# Closed Captioning for Xfinity On Demand?



## Digital Man (Jan 2, 2013)

Does anyone know how to turn on closed captioning for Xfinity On Demand on a Tivo Premier? I have CC turned on in the Tivo setup and it works fine for live TV and recordings. It also works for Netflix because the Netflix app has a way to turn it on. I just can't find a place to turn it on for Xfinity On Demand. The shows I'm watching do say "CC" in the description so I'm assuming that means they have CC.

Thanks,
DM


----------



## mattack (Apr 9, 2001)

You have to hit the Info button IIRC, and then you get a page SIMILAR to what you get when you hit right arrow when watching a regular recording.. Then you can go down in the sidebar and turn on CC..
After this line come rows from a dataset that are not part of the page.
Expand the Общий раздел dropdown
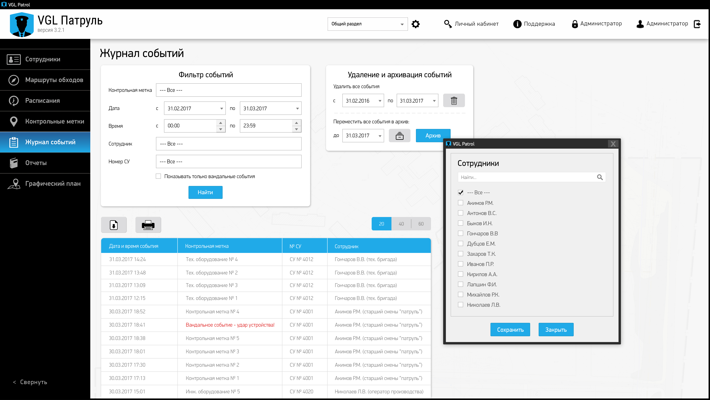 [402, 24]
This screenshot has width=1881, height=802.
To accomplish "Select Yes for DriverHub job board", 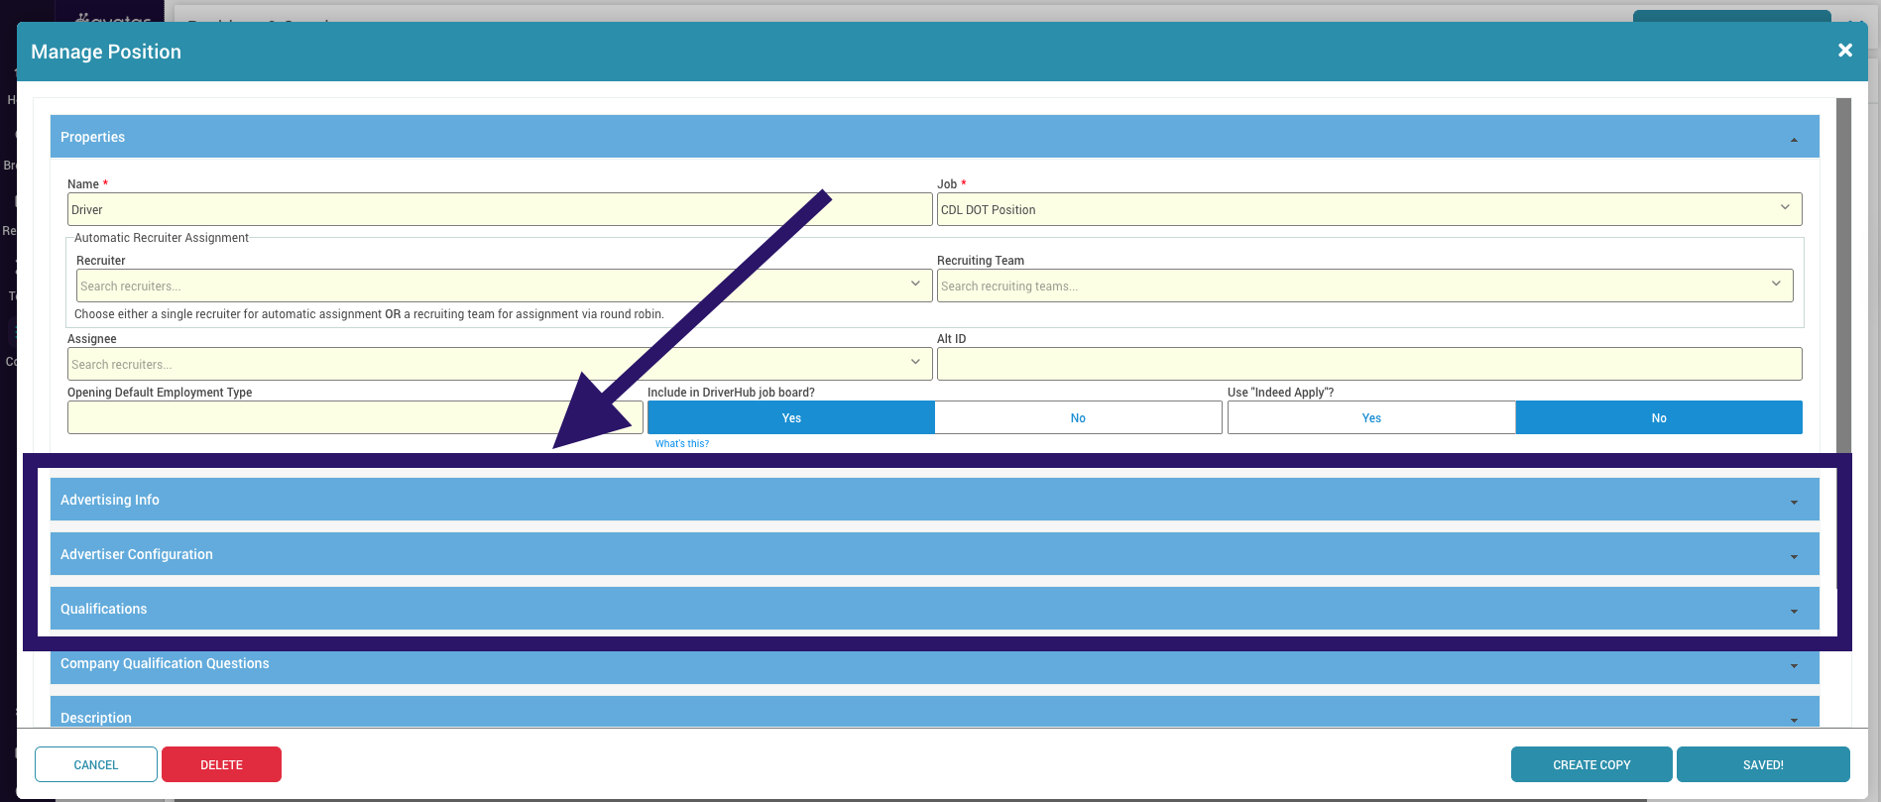I will point(790,418).
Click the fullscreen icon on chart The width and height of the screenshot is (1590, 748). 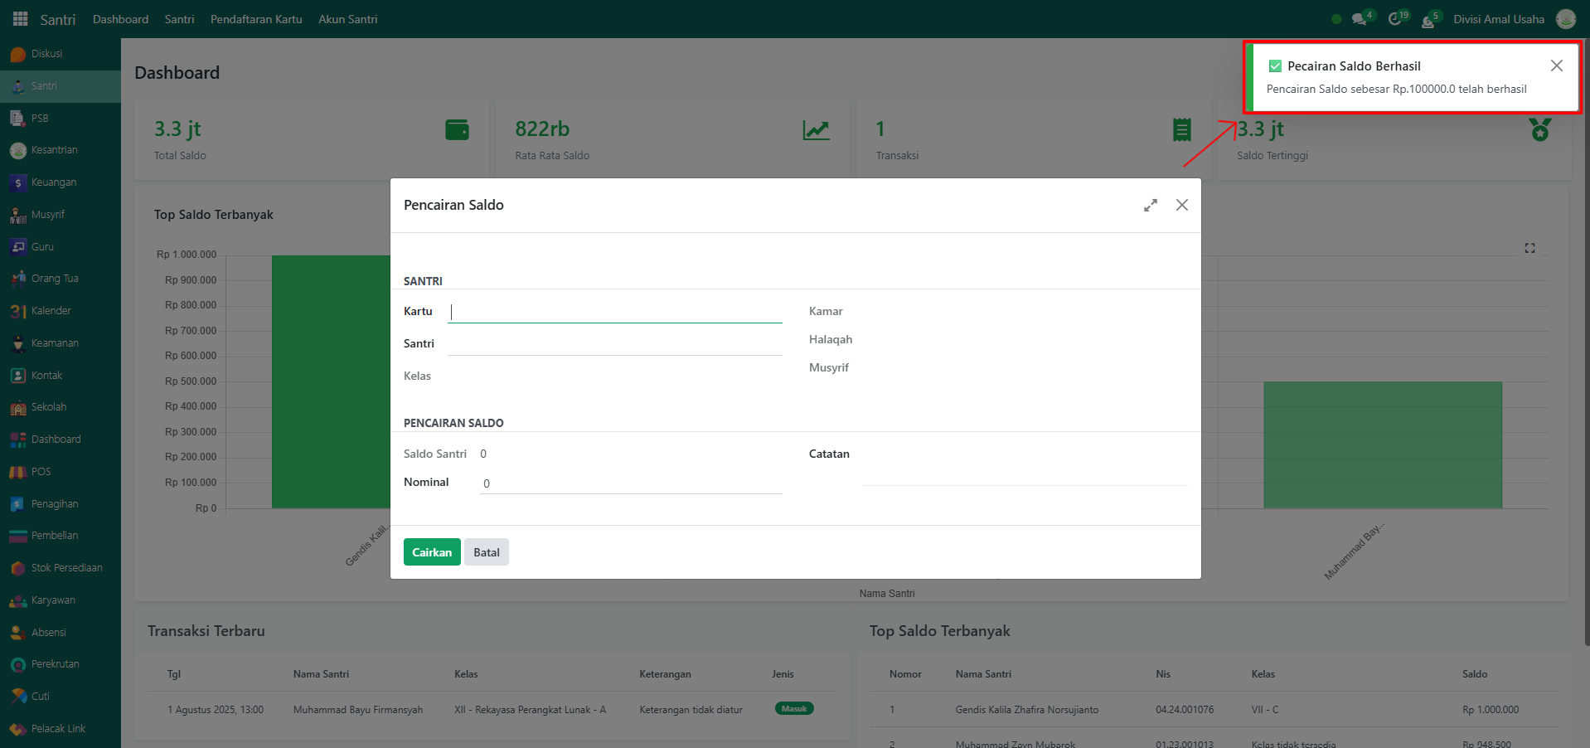click(x=1529, y=248)
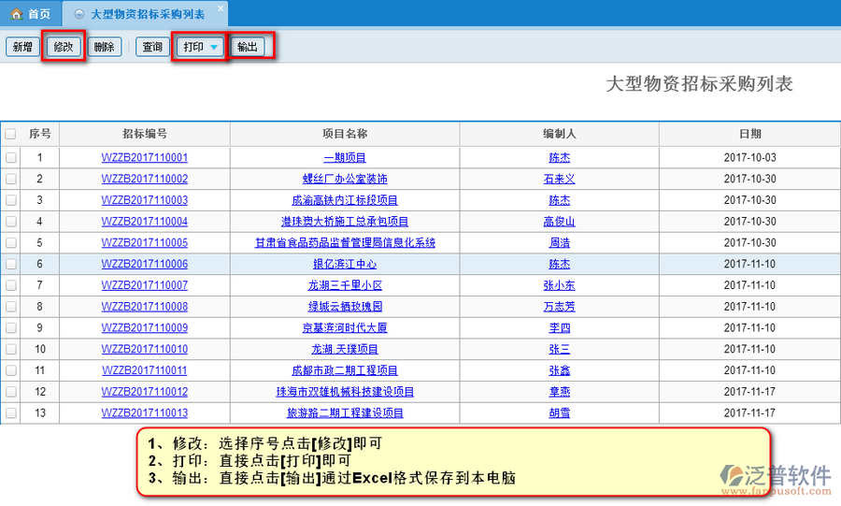
Task: Toggle the select-all checkbox in table header
Action: 10,135
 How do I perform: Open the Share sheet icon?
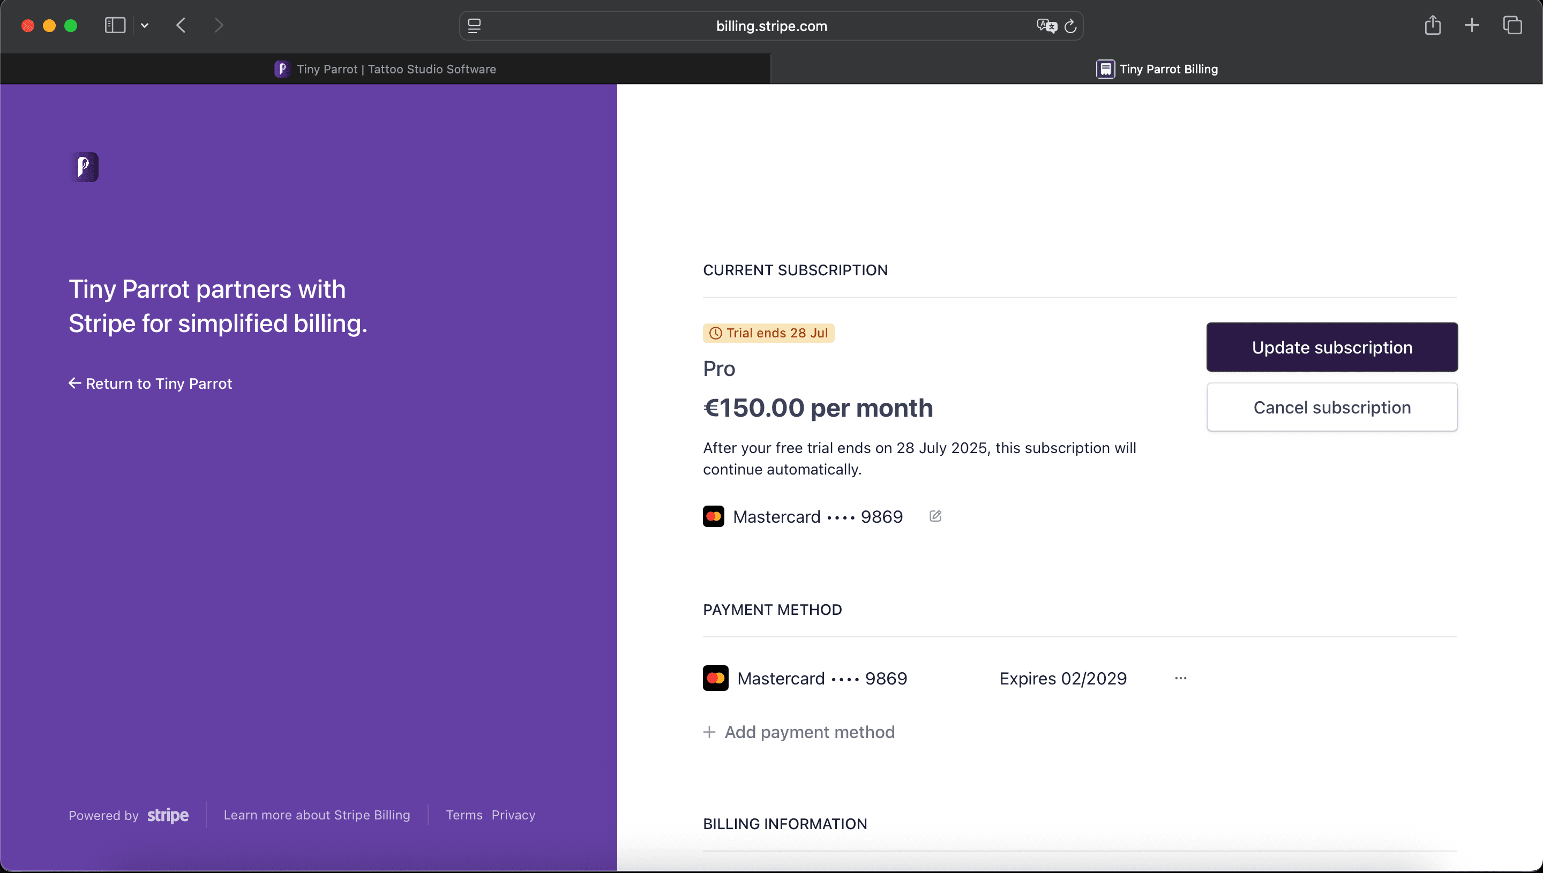click(x=1432, y=25)
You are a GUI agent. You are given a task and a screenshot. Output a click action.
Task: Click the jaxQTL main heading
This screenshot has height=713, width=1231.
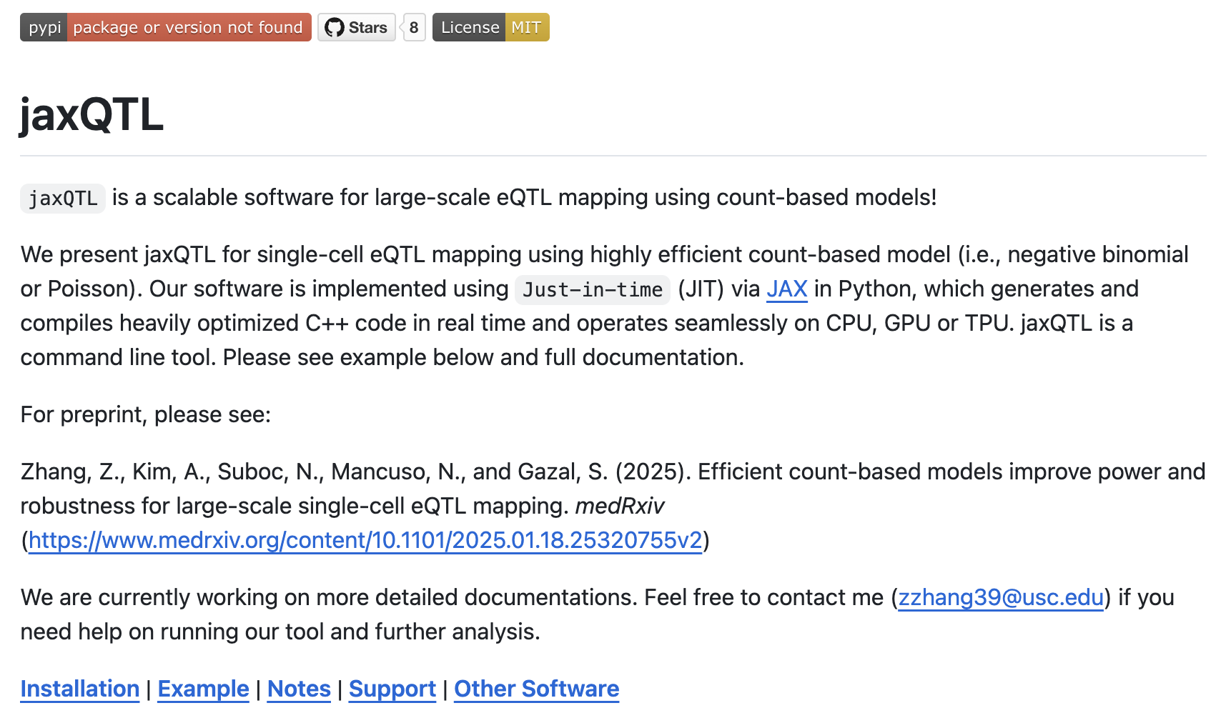tap(92, 114)
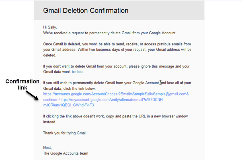Open the accounts.google.com confirmation link
This screenshot has height=160, width=242.
point(85,94)
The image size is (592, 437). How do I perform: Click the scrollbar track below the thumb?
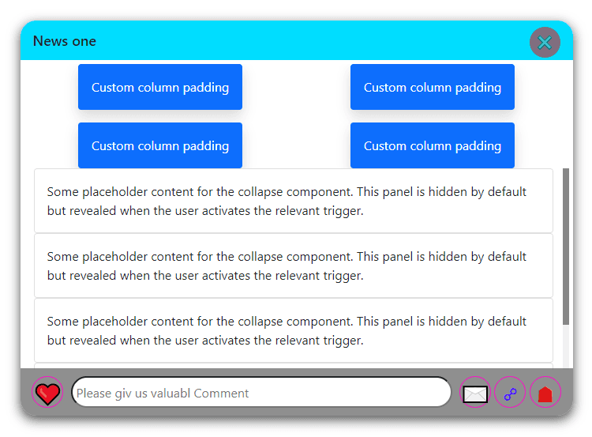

Though IIRC, I never had to do this initially, I only found it when trying to TURN OFF CC in On Demand once.. (Just like some normal channels, some On Demand recordings seem to have just as garbled CC..)


----------



## Digital Man (Jan 2, 2013)

Thanks for the tip. Yep, the Info button does bring up a screen that allows me to turn on CC. It turns out that CC was enabled. The two shows I tried both were on Fox. It appears that even though the Fox shows say they have CC, that they really don't. I tried other networks and CC worked fine, but it didn't work for any of the Fox shows I tried.

DM


----------